*Work instruction:* Every single line below has to be printed once more, exactly.

*Data records:*
----
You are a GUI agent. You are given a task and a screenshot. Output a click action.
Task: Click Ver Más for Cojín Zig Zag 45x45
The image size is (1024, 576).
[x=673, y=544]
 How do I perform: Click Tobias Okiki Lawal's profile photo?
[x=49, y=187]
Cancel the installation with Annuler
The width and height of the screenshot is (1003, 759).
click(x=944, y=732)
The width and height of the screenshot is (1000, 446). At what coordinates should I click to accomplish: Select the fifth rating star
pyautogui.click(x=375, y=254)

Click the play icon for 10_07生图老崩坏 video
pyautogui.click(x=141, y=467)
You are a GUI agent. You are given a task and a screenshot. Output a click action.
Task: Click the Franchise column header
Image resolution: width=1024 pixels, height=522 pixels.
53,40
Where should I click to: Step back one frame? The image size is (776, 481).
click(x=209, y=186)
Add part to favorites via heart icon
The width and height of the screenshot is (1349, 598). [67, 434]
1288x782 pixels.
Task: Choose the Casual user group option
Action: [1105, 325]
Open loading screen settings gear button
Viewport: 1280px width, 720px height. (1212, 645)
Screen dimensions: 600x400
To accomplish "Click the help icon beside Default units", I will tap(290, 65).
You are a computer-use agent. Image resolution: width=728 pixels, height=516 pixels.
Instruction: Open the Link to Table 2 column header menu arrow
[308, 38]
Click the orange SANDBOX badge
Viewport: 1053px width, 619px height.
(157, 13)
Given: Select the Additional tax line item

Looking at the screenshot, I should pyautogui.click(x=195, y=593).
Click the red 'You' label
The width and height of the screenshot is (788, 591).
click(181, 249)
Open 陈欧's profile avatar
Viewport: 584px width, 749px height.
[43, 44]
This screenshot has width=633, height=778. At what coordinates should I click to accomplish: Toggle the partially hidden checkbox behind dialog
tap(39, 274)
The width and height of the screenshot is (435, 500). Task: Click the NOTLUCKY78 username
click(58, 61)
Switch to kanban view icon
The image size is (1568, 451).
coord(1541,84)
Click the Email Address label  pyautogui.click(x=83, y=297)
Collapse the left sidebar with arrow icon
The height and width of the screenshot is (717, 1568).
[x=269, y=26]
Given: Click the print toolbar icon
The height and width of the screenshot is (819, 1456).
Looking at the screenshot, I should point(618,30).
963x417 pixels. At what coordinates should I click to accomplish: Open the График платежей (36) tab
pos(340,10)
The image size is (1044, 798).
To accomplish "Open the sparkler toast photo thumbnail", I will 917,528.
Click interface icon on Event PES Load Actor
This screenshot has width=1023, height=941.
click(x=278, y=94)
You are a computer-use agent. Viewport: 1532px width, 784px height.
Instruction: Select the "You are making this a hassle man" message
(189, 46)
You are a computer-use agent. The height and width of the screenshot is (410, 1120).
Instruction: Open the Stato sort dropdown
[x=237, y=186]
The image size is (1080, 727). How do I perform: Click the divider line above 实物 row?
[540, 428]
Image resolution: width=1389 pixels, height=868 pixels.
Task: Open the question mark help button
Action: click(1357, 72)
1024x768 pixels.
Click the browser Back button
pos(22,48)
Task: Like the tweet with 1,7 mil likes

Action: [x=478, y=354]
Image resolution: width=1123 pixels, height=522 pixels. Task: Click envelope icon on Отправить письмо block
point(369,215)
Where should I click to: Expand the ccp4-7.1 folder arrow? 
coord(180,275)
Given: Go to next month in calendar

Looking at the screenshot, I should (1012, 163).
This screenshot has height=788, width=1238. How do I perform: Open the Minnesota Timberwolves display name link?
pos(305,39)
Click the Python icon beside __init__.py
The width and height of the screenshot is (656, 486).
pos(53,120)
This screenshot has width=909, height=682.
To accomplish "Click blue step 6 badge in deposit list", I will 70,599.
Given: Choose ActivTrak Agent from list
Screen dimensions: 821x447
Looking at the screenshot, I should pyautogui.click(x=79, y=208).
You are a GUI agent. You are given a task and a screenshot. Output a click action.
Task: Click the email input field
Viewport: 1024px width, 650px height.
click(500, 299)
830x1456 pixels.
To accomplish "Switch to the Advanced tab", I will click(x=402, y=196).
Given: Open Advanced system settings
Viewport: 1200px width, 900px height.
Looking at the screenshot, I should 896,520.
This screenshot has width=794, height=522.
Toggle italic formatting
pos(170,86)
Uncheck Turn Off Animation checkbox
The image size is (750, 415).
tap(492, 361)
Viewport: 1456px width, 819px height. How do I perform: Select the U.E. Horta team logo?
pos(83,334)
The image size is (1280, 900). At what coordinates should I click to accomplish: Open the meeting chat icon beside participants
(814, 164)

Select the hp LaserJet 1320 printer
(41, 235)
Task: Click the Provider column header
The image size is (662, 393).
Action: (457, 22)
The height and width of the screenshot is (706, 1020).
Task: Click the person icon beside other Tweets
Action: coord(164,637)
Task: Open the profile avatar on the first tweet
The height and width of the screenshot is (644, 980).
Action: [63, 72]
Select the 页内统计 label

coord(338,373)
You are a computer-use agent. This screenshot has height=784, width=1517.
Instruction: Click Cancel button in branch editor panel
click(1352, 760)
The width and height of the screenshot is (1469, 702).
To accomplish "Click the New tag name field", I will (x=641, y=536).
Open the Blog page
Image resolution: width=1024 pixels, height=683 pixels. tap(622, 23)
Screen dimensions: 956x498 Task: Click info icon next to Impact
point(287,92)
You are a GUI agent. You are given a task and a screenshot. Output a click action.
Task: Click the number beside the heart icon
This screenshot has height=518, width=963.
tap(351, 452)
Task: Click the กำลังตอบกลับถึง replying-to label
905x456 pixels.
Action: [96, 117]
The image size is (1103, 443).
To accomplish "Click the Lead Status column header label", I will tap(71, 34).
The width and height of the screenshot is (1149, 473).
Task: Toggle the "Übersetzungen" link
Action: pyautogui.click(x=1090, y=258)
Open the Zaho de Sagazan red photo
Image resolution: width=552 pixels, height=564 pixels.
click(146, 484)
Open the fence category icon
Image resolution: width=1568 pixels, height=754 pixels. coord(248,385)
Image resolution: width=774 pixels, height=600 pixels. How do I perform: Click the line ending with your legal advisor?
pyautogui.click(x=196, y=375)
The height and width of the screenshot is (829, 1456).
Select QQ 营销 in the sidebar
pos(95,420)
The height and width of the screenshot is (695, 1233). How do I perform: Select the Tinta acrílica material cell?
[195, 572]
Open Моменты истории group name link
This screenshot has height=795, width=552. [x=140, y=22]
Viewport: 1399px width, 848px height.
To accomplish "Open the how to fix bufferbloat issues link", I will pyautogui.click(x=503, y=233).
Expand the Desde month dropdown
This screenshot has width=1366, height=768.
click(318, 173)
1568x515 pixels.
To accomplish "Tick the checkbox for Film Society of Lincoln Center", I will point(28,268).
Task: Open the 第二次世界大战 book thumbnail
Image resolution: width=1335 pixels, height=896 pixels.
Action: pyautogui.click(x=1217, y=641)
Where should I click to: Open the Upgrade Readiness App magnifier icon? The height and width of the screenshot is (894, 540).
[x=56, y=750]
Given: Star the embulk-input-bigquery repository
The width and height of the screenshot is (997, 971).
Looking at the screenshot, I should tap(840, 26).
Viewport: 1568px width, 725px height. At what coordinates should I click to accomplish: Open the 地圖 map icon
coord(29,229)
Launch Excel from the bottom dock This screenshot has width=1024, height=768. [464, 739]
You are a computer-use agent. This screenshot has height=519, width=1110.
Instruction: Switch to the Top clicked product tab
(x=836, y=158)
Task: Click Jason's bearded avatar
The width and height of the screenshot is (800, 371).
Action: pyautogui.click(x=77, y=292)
----
*Solution for this problem:*
You are a GUI agent. You are given a task and a screenshot. Output a click action.
Task: Click Ver Más for Cojín Zig Zag 45x45
The image size is (1024, 576).
[x=673, y=544]
 How do I perform: Click Tobias Okiki Lawal's profile photo?
[x=49, y=187]
Cancel the installation with Annuler
The width and height of the screenshot is (1003, 759).
click(x=944, y=732)
The width and height of the screenshot is (1000, 446). At what coordinates should I click to accomplish: Select the fifth rating star
pyautogui.click(x=375, y=254)

Click the play icon for 10_07生图老崩坏 video
pyautogui.click(x=141, y=467)
You are a GUI agent. You are given a task and a screenshot. Output a click action.
Task: Click the Franchise column header
Image resolution: width=1024 pixels, height=522 pixels.
53,40
Where should I click to: Step back one frame? The image size is (776, 481).
click(x=209, y=186)
Add part to favorites via heart icon
The width and height of the screenshot is (1349, 598). [67, 434]
1288x782 pixels.
Task: Choose the Casual user group option
Action: [1105, 325]
Open loading screen settings gear button
Viewport: 1280px width, 720px height. (1212, 645)
Screen dimensions: 600x400
To accomplish "Click the help icon beside Default units", I will tap(290, 65).
You are a computer-use agent. Image resolution: width=728 pixels, height=516 pixels.
Instruction: Open the Link to Table 2 column header menu arrow
[308, 38]
Click the orange SANDBOX badge
Viewport: 1053px width, 619px height.
(157, 13)
Given: Select the Additional tax line item

Looking at the screenshot, I should pyautogui.click(x=195, y=593).
Click the red 'You' label
The width and height of the screenshot is (788, 591).
click(181, 249)
Open 陈欧's profile avatar
Viewport: 584px width, 749px height.
[43, 44]
This screenshot has width=633, height=778. At what coordinates should I click to accomplish: Toggle the partially hidden checkbox behind dialog
tap(39, 274)
The width and height of the screenshot is (435, 500). Task: Click the NOTLUCKY78 username
click(58, 61)
Switch to kanban view icon
The image size is (1568, 451).
coord(1541,84)
Click the Email Address label  pyautogui.click(x=83, y=297)
Collapse the left sidebar with arrow icon
The height and width of the screenshot is (717, 1568).
[x=269, y=26]
Given: Click the print toolbar icon
The height and width of the screenshot is (819, 1456).
Looking at the screenshot, I should point(618,30).
963x417 pixels. At what coordinates should I click to accomplish: Open the График платежей (36) tab
pos(340,10)
The image size is (1044, 798).
To accomplish "Open the sparkler toast photo thumbnail", I will 917,528.
Click interface icon on Event PES Load Actor
This screenshot has width=1023, height=941.
click(x=278, y=94)
You are a computer-use agent. Viewport: 1532px width, 784px height.
Instruction: Select the "You are making this a hassle man" message
(189, 46)
You are a computer-use agent. The height and width of the screenshot is (410, 1120).
Instruction: Open the Stato sort dropdown
[x=237, y=186]
The image size is (1080, 727). How do I perform: Click the divider line above 实物 row?
[540, 428]
Image resolution: width=1389 pixels, height=868 pixels.
Task: Open the question mark help button
Action: click(1357, 72)
1024x768 pixels.
Click the browser Back button
pos(22,48)
Task: Like the tweet with 1,7 mil likes

Action: [x=478, y=354]
Image resolution: width=1123 pixels, height=522 pixels. Task: Click envelope icon on Отправить письмо block
point(369,215)
Where should I click to: Expand the ccp4-7.1 folder arrow? 
coord(180,275)
Given: Go to next month in calendar

Looking at the screenshot, I should (1012, 163).
This screenshot has height=788, width=1238. How do I perform: Open the Minnesota Timberwolves display name link?
pos(305,39)
Click the Python icon beside __init__.py
The width and height of the screenshot is (656, 486).
pos(53,120)
This screenshot has width=909, height=682.
To accomplish "Click blue step 6 badge in deposit list", I will 70,599.
Given: Choose ActivTrak Agent from list
Screen dimensions: 821x447
Looking at the screenshot, I should pyautogui.click(x=79, y=208).
You are a GUI agent. You are given a task and a screenshot. Output a click action.
Task: Click the email input field
Viewport: 1024px width, 650px height.
click(500, 299)
830x1456 pixels.
To accomplish "Switch to the Advanced tab", I will click(x=402, y=196).
Given: Open Advanced system settings
Viewport: 1200px width, 900px height.
Looking at the screenshot, I should 896,520.
This screenshot has width=794, height=522.
Toggle italic formatting
pos(170,86)
Uncheck Turn Off Animation checkbox
The image size is (750, 415).
tap(492, 361)
Viewport: 1456px width, 819px height. How do I perform: Select the U.E. Horta team logo?
pos(83,334)
The image size is (1280, 900). At what coordinates should I click to accomplish: Open the meeting chat icon beside participants
(814, 164)

Select the hp LaserJet 1320 printer
(41, 235)
Task: Click the Provider column header
The image size is (662, 393).
Action: (457, 22)
The height and width of the screenshot is (706, 1020).
Task: Click the person icon beside other Tweets
Action: coord(164,637)
Task: Open the profile avatar on the first tweet
The height and width of the screenshot is (644, 980).
Action: [63, 72]
Select the 页内统计 label

coord(338,373)
You are a computer-use agent. This screenshot has height=784, width=1517.
Instruction: Click Cancel button in branch editor panel
click(1352, 760)
The width and height of the screenshot is (1469, 702).
To accomplish "Click the New tag name field", I will (x=641, y=536).
Open the Blog page
Image resolution: width=1024 pixels, height=683 pixels. tap(622, 23)
Screen dimensions: 956x498 Task: Click info icon next to Impact
point(287,92)
You are a GUI agent. You are given a task and a screenshot. Output a click action.
Task: Click the number beside the heart icon
This screenshot has height=518, width=963.
tap(351, 452)
Task: Click the กำลังตอบกลับถึง replying-to label
905x456 pixels.
Action: [96, 117]
The image size is (1103, 443).
To accomplish "Click the Lead Status column header label", I will tap(71, 34).
The width and height of the screenshot is (1149, 473).
Task: Toggle the "Übersetzungen" link
Action: pyautogui.click(x=1090, y=258)
Open the Zaho de Sagazan red photo
Image resolution: width=552 pixels, height=564 pixels.
click(146, 484)
Open the fence category icon
Image resolution: width=1568 pixels, height=754 pixels. coord(248,385)
Image resolution: width=774 pixels, height=600 pixels. How do I perform: Click the line ending with your legal advisor?
pyautogui.click(x=196, y=375)
The height and width of the screenshot is (829, 1456).
Select QQ 营销 in the sidebar
pos(95,420)
The height and width of the screenshot is (695, 1233). How do I perform: Select the Tinta acrílica material cell?
[195, 572]
Open Моменты истории group name link
This screenshot has height=795, width=552. [x=140, y=22]
Viewport: 1399px width, 848px height.
To accomplish "Open the how to fix bufferbloat issues link", I will pyautogui.click(x=503, y=233).
Expand the Desde month dropdown
This screenshot has width=1366, height=768.
click(318, 173)
1568x515 pixels.
To accomplish "Tick the checkbox for Film Society of Lincoln Center", I will point(28,268).
Task: Open the 第二次世界大战 book thumbnail
Image resolution: width=1335 pixels, height=896 pixels.
Action: pyautogui.click(x=1217, y=641)
Where should I click to: Open the Upgrade Readiness App magnifier icon? The height and width of the screenshot is (894, 540).
[x=56, y=750]
Given: Star the embulk-input-bigquery repository
The width and height of the screenshot is (997, 971).
Looking at the screenshot, I should tap(840, 26).
Viewport: 1568px width, 725px height. At what coordinates should I click to accomplish: Open the 地圖 map icon
coord(29,229)
Launch Excel from the bottom dock This screenshot has width=1024, height=768. [464, 739]
You are a computer-use agent. This screenshot has height=519, width=1110.
Instruction: Switch to the Top clicked product tab
(x=836, y=158)
Task: Click Jason's bearded avatar
The width and height of the screenshot is (800, 371).
Action: pyautogui.click(x=77, y=292)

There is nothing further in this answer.